Activity: Extract each line of the data and write it out again exactly.

Data supplied:
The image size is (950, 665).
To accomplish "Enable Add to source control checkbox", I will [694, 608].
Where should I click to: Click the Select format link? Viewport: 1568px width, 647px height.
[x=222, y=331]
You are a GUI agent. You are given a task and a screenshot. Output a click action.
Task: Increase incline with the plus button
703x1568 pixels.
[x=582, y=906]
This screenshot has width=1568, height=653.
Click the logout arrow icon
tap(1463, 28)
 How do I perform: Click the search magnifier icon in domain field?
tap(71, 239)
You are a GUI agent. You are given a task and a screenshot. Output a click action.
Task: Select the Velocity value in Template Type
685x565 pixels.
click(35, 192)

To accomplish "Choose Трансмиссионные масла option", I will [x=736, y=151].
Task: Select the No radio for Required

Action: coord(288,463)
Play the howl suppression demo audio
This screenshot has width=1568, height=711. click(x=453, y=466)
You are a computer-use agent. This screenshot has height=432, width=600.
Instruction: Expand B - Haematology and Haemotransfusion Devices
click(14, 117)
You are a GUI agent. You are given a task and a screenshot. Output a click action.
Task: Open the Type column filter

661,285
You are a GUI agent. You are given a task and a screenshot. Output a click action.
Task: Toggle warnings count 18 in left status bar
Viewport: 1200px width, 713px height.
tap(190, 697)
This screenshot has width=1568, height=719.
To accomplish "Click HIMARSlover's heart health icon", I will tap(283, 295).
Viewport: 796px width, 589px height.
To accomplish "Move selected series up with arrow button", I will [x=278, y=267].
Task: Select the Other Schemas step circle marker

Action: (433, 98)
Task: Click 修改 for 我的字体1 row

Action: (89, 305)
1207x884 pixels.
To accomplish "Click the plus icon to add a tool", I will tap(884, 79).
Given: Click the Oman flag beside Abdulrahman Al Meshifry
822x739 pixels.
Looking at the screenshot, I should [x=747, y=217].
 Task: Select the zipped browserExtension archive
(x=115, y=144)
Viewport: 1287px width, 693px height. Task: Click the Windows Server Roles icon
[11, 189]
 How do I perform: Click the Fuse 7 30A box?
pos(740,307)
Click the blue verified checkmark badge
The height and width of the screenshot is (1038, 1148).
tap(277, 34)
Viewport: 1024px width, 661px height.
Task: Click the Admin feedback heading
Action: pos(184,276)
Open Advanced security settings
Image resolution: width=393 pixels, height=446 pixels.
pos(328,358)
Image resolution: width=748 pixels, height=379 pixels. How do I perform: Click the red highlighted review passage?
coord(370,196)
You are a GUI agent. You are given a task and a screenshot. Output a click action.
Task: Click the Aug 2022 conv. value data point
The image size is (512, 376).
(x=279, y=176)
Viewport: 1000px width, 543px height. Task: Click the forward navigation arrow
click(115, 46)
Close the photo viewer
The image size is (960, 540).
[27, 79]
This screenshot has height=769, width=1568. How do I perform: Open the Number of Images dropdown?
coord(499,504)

Solution to this exercise:
The image size is (950, 665).
To accomplish "Enable Add to source control checkbox", I will [694, 608].
Where should I click to: Click the Select format link? Viewport: 1568px width, 647px height.
[x=222, y=331]
You are a GUI agent. You are given a task and a screenshot. Output a click action.
Task: Increase incline with the plus button
703x1568 pixels.
[x=582, y=906]
This screenshot has width=1568, height=653.
Click the logout arrow icon
tap(1463, 28)
 How do I perform: Click the search magnifier icon in domain field?
tap(71, 239)
You are a GUI agent. You are given a task and a screenshot. Output a click action.
Task: Select the Velocity value in Template Type
685x565 pixels.
click(35, 192)

To accomplish "Choose Трансмиссионные масла option", I will [x=736, y=151].
Task: Select the No radio for Required

Action: coord(288,463)
Play the howl suppression demo audio
This screenshot has width=1568, height=711. click(x=453, y=466)
You are a computer-use agent. This screenshot has height=432, width=600.
Instruction: Expand B - Haematology and Haemotransfusion Devices
click(14, 117)
You are a GUI agent. You are given a task and a screenshot. Output a click action.
Task: Open the Type column filter

661,285
You are a GUI agent. You are given a task and a screenshot. Output a click action.
Task: Toggle warnings count 18 in left status bar
Viewport: 1200px width, 713px height.
tap(190, 697)
This screenshot has width=1568, height=719.
To accomplish "Click HIMARSlover's heart health icon", I will tap(283, 295).
Viewport: 796px width, 589px height.
To accomplish "Move selected series up with arrow button", I will [x=278, y=267].
Task: Select the Other Schemas step circle marker

Action: (433, 98)
Task: Click 修改 for 我的字体1 row

Action: (89, 305)
1207x884 pixels.
To accomplish "Click the plus icon to add a tool", I will tap(884, 79).
Given: Click the Oman flag beside Abdulrahman Al Meshifry
822x739 pixels.
Looking at the screenshot, I should [x=747, y=217].
 Task: Select the zipped browserExtension archive
(x=115, y=144)
Viewport: 1287px width, 693px height. Task: Click the Windows Server Roles icon
[11, 189]
 How do I perform: Click the Fuse 7 30A box?
pos(740,307)
Click the blue verified checkmark badge
The height and width of the screenshot is (1038, 1148).
tap(277, 34)
Viewport: 1024px width, 661px height.
Task: Click the Admin feedback heading
Action: pos(184,276)
Open Advanced security settings
Image resolution: width=393 pixels, height=446 pixels.
pos(328,358)
Image resolution: width=748 pixels, height=379 pixels. How do I perform: Click the red highlighted review passage?
coord(370,196)
You are a GUI agent. You are given a task and a screenshot. Output a click action.
Task: Click the Aug 2022 conv. value data point
The image size is (512, 376).
(x=279, y=176)
Viewport: 1000px width, 543px height. Task: Click the forward navigation arrow
click(115, 46)
Close the photo viewer
The image size is (960, 540).
[27, 79]
This screenshot has height=769, width=1568. How do I perform: Open the Number of Images dropdown?
coord(499,504)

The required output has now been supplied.